Enfin, la protection du patient, qui a été au cœur de nombreuses questions, constitue un thème transversal concernant autant le produit que la stratégie thérapeutique et les pratiques médicales. Or cette question ne doit pas se limiter à celle de la sécurité sanitaire, au sens de la vigilance exercée sur les produits ou les dispositifs médicaux par l’Agence française de sécurité sanitaire des produits de santé (Afssaps). Il est certes nécessaire qu’une agence stricte, quasi policière, soit chargée d’évaluer les défauts que peuvent présenter les produits de santé, mais il est non moins nécessaire de réfléchir sur les effets indésirables, qui peuvent être très graves et qui surviennent chez le patient du fait d’un défaut d’organisation, que l’on appelle « aléa thérapeutique ». Il faut donc aller plus loin et se demander pourquoi il y a eu cet effet indésirable.

La question de la judiciarisation est là tout entière parce que, à moins d’en rester à la notion d’aléa thérapeutique, si l’on mène une recherche approfondie sur la cause de l’effet indésirable survenu, cela aboutit forcément à une juridiciarisation. Par ailleurs, tous ceux qui ont voulu chercher les causes des effets indésirables dans l’objectif de renforcer la sécurité, que ce soit dans l’aviation civile ou dans d’autres domaines, ont été tentés de protéger l’enquête. Se pose dès lors la question de savoir où l’on met le curseur entre transparence de l’enquête et sécurité. De deux choses l’une : ou bien on donne toute la transparence à l’enquête et cela provoquera forcément une judiciarisation plus grande, ou bien on ne fait pas d’enquête approfondie et on perd des données essentielles en termes de sécurité. C’est un vrai problème de société, sur lequel il serait opportun que le Parlement se penche. En d’autres termes, la question est de savoir si, en matière de santé, nous voulons vraiment plus de sécurité car, dans l’affirmative, il faut davantage rechercher les causes des effets indésirables, ce qui nécessite des enquêtes assez approfondies.

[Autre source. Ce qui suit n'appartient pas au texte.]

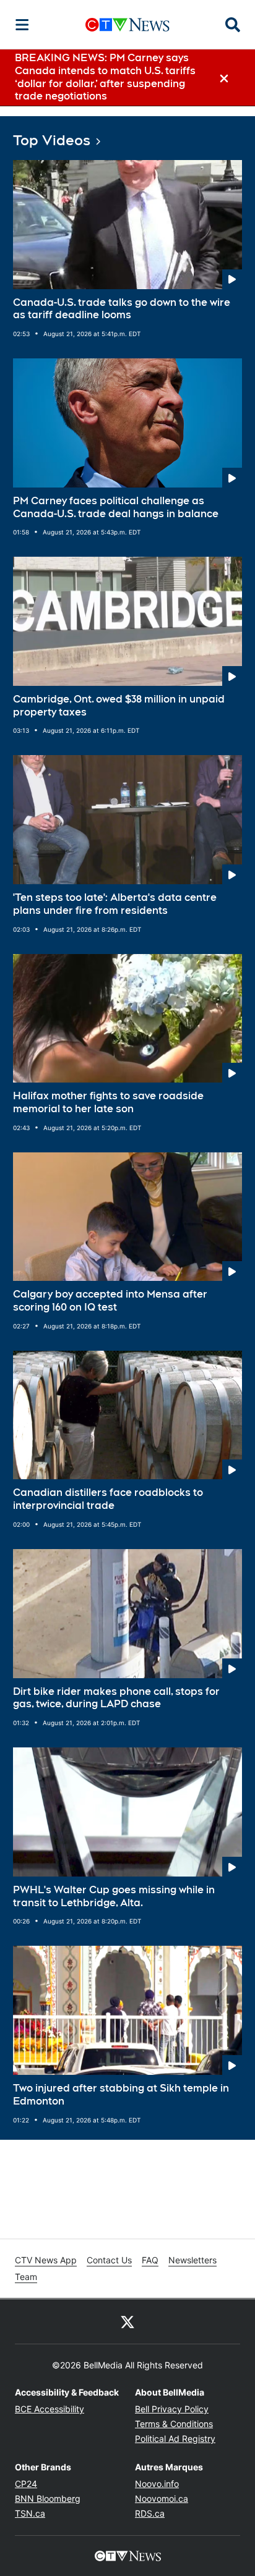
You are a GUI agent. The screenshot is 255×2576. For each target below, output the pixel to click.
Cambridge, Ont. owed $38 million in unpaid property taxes (119, 705)
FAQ (150, 2260)
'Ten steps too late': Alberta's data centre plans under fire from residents (115, 904)
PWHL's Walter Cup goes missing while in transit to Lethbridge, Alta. (114, 1896)
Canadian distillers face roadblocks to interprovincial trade (108, 1499)
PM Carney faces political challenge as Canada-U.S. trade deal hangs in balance (115, 507)
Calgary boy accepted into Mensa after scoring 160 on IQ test (110, 1300)
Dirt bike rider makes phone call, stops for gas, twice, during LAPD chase (116, 1698)
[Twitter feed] (127, 2321)
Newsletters (192, 2260)
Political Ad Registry (175, 2438)
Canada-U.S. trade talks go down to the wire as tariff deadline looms (121, 309)
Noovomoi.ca (161, 2498)
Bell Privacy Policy (172, 2409)
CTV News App (46, 2260)
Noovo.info (157, 2483)
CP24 (26, 2483)
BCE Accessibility (49, 2409)
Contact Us (109, 2260)
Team (26, 2276)
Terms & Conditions (174, 2423)
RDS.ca (150, 2513)
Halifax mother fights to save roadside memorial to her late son (108, 1102)
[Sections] (22, 24)
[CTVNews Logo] (127, 24)
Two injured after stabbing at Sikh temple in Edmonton (121, 2094)
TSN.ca (30, 2513)
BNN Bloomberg (47, 2498)
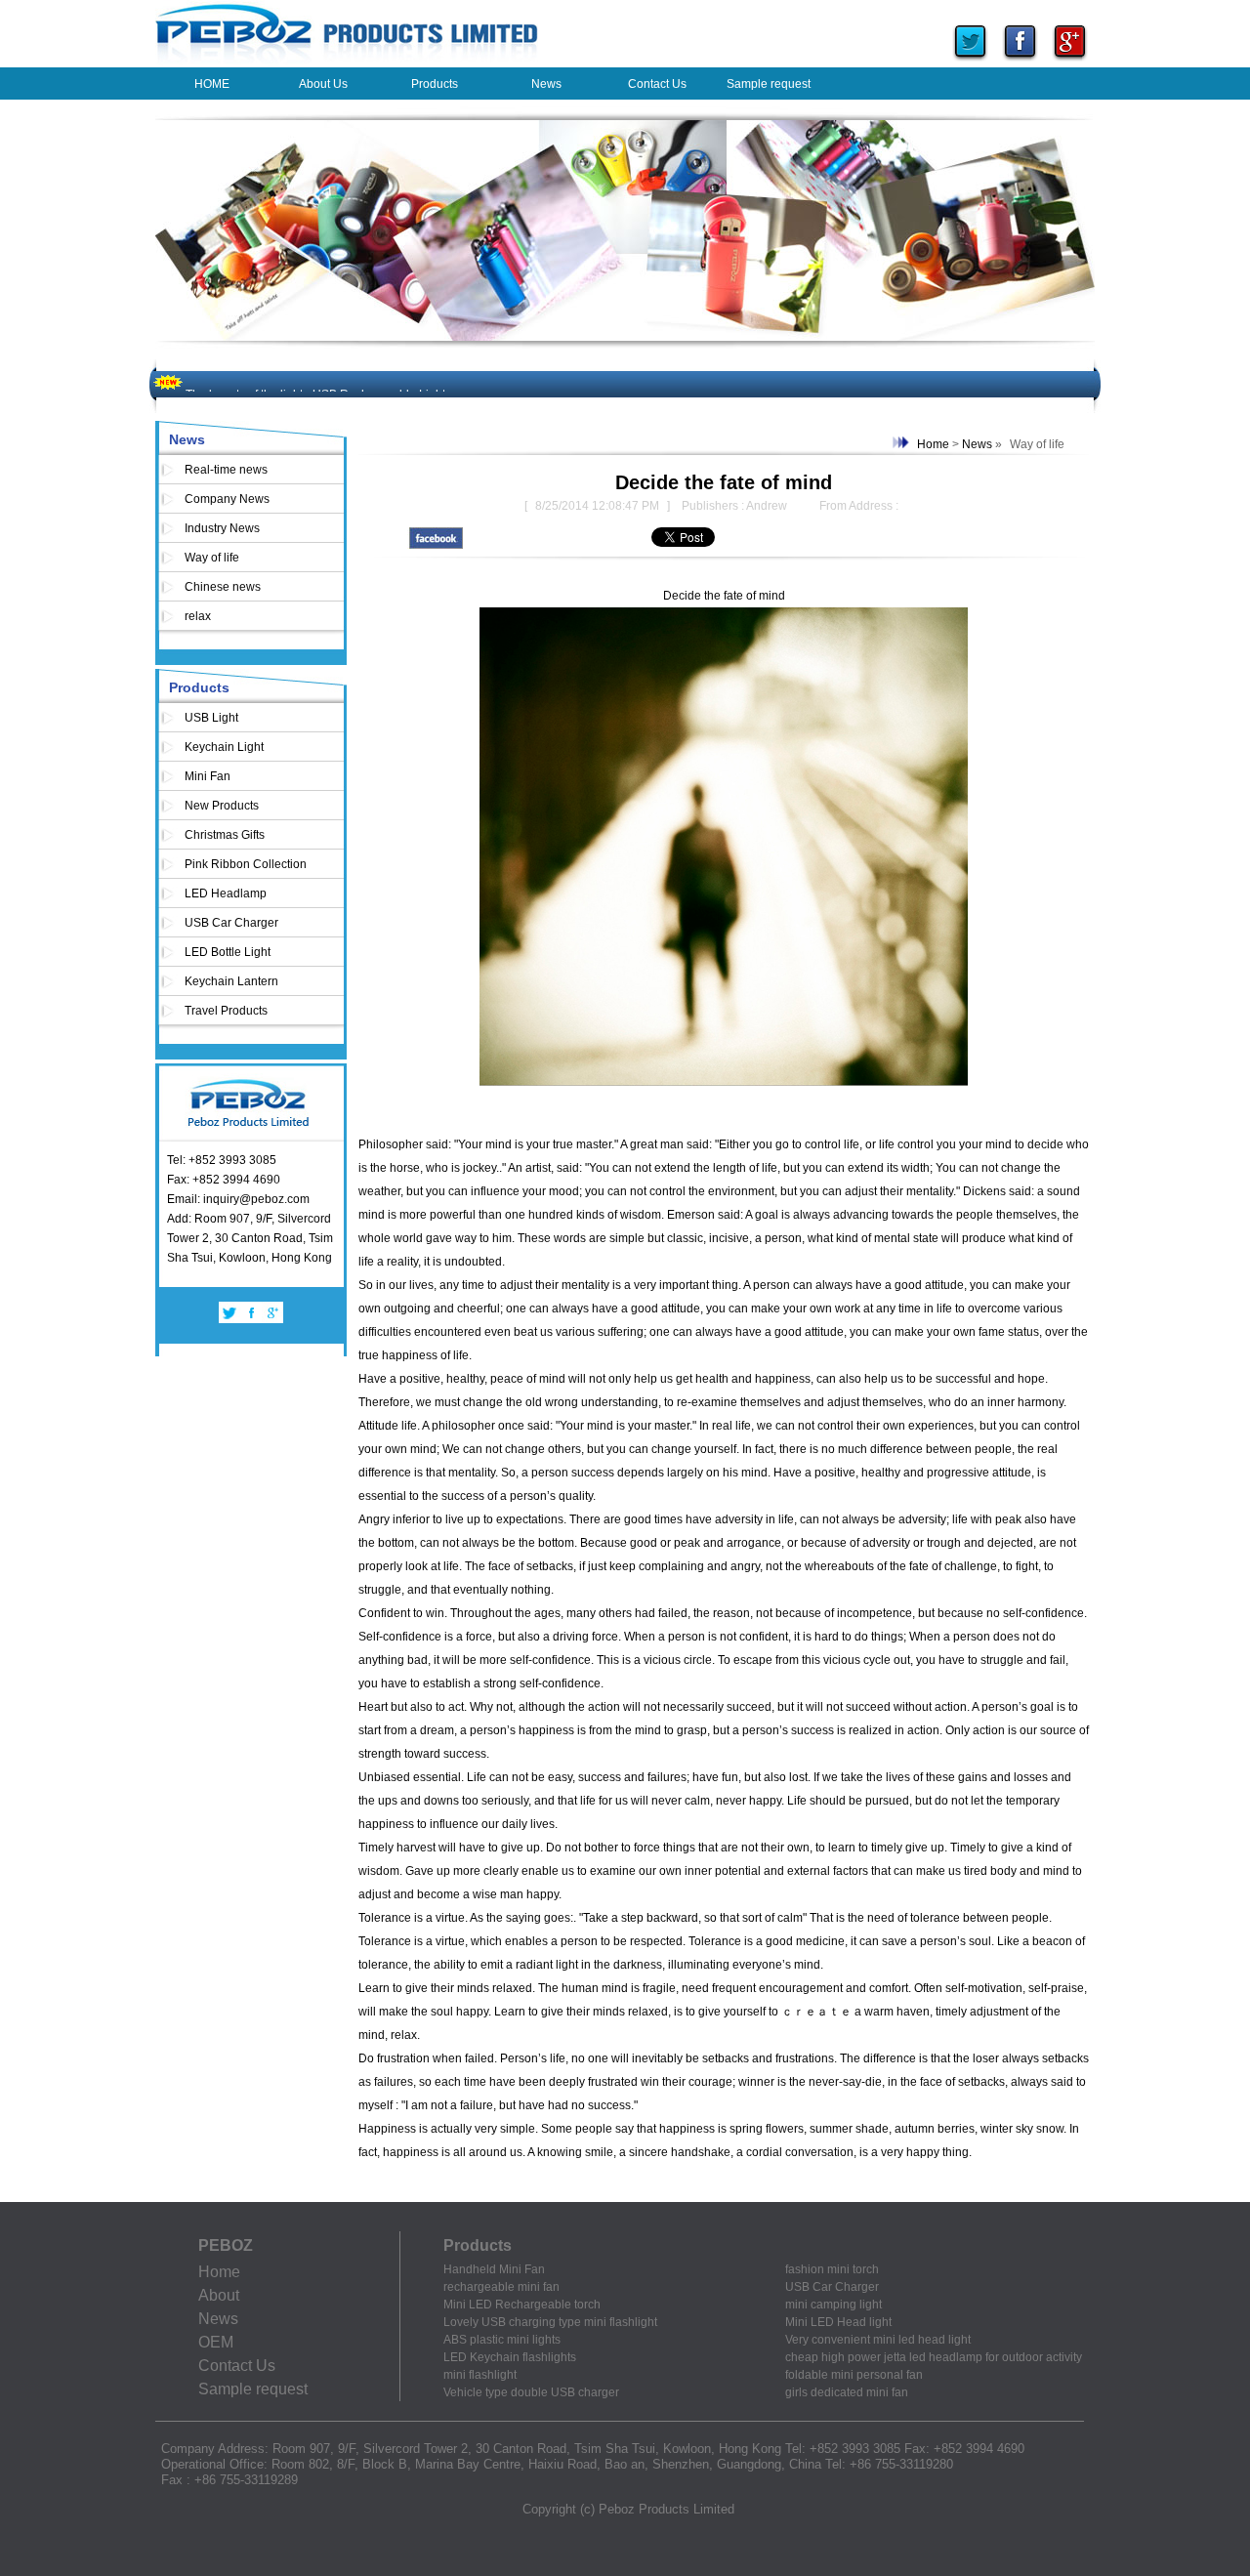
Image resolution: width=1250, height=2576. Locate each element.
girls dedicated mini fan (846, 2392)
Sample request (253, 2389)
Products (199, 687)
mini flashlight (480, 2375)
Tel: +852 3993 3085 (221, 1160)
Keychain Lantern (231, 981)
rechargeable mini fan (501, 2287)
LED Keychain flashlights (509, 2357)
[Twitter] (970, 62)
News (187, 439)
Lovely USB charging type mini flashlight (550, 2322)
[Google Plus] (1070, 62)
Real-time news (226, 470)
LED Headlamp (226, 893)
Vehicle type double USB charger (531, 2392)
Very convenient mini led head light (878, 2340)
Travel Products (226, 1011)
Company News (227, 499)
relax (198, 616)
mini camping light (833, 2304)
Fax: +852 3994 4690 (223, 1179)
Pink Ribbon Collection (246, 864)
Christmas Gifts (225, 835)
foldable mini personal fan (854, 2375)
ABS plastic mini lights (502, 2340)
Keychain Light (224, 747)
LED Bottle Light (228, 952)
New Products (222, 805)
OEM (215, 2342)
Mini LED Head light (838, 2322)
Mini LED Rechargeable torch (522, 2304)
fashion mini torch (832, 2269)
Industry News (222, 528)
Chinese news (223, 587)
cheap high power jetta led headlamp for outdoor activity (933, 2357)
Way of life (212, 557)
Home (933, 444)
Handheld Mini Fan (494, 2269)
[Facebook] (1020, 62)
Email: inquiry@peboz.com (238, 1199)
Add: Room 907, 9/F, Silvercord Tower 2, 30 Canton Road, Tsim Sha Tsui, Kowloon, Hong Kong (250, 1238)
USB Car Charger (231, 923)
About (218, 2295)
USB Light (211, 718)
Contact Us (236, 2365)
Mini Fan (207, 776)
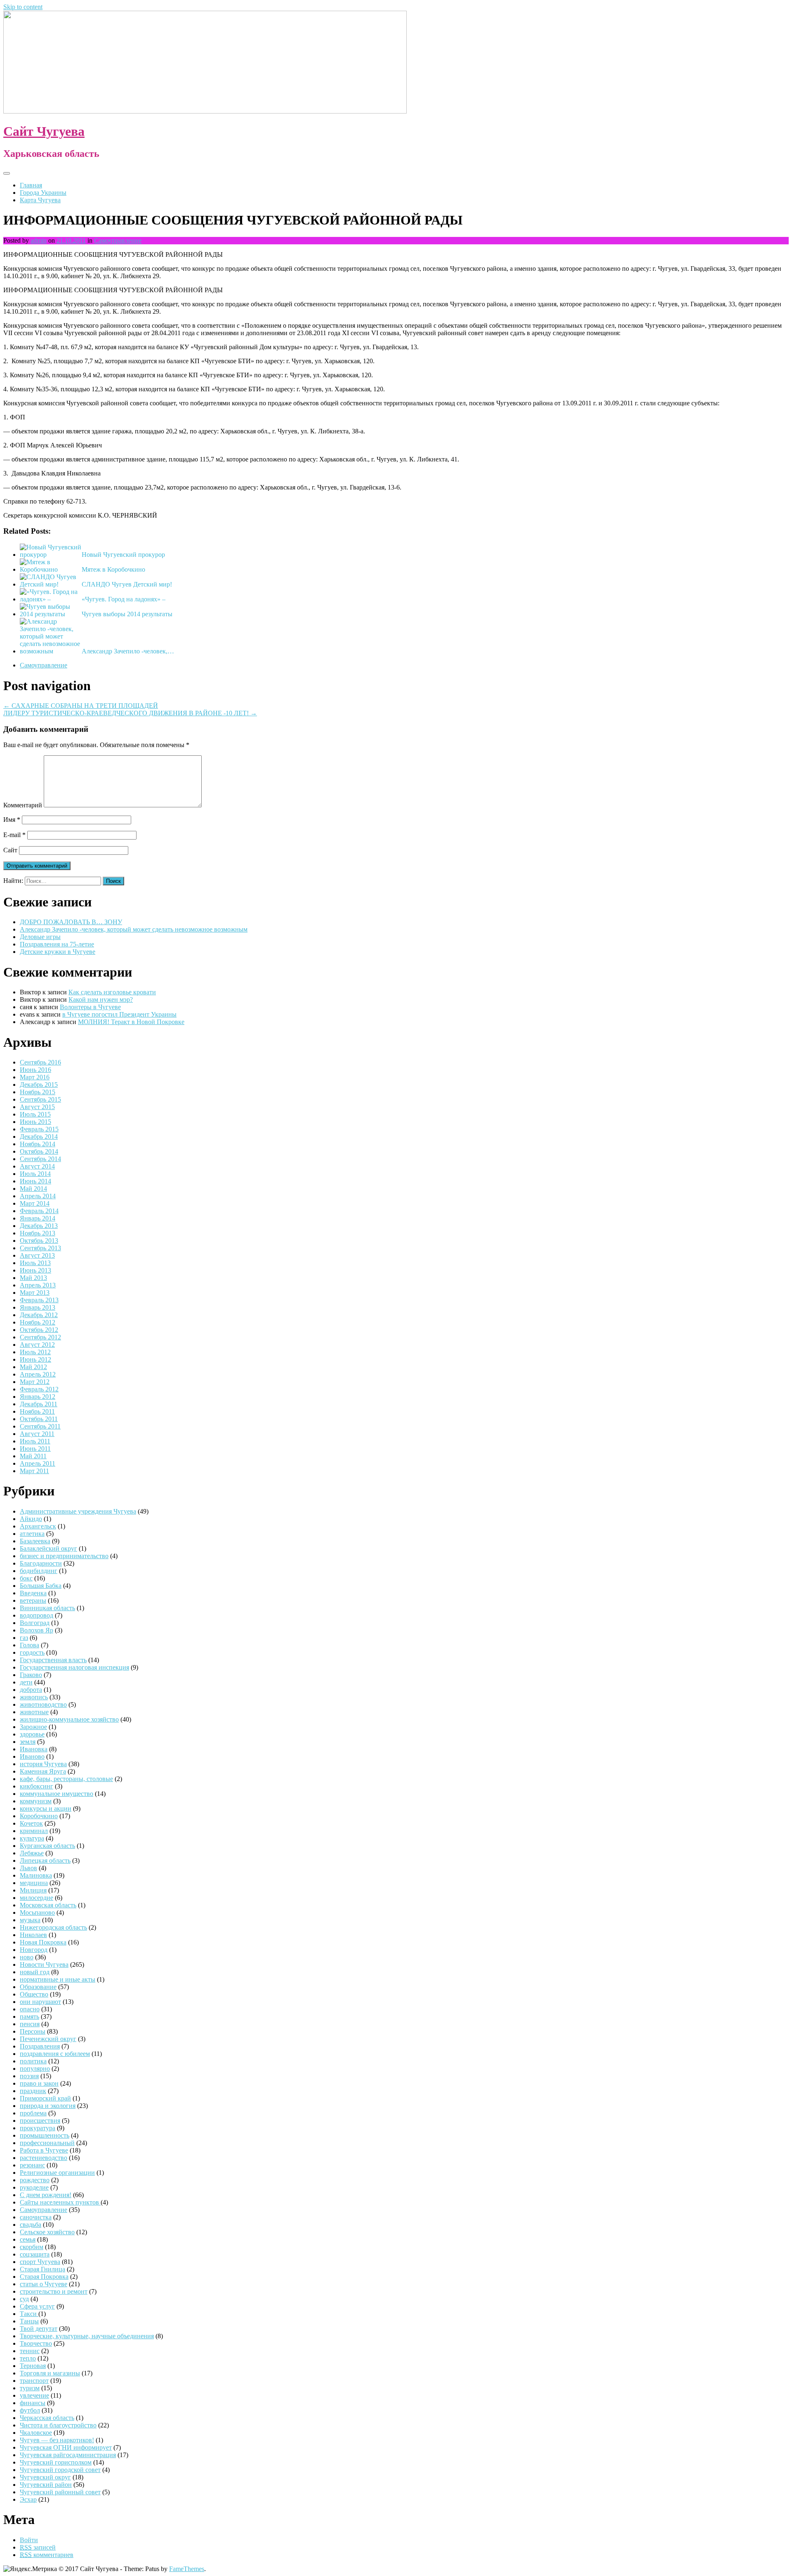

Le président Jean-Michel Dubernard : Voilà une très bonne phrase de conclusion. Je remercie le représentant de l’UFC-Que Choisir ? d’avoir participé à cette table ronde et d’avoir posé une question qui a permis d’aller vers cette conclusion qui fait sens. La Haute autorité de santé devra en effet se pencher sur ce problème, qui peut parfois entraîner une diminution de la qualité des soins dans certains domaines. Je remercie également tous les intervenants ainsi que les interprètes pour la qualité de la traduction simultanée, en espérant vivement que cette initiative sera reprise sous la prochaine législature.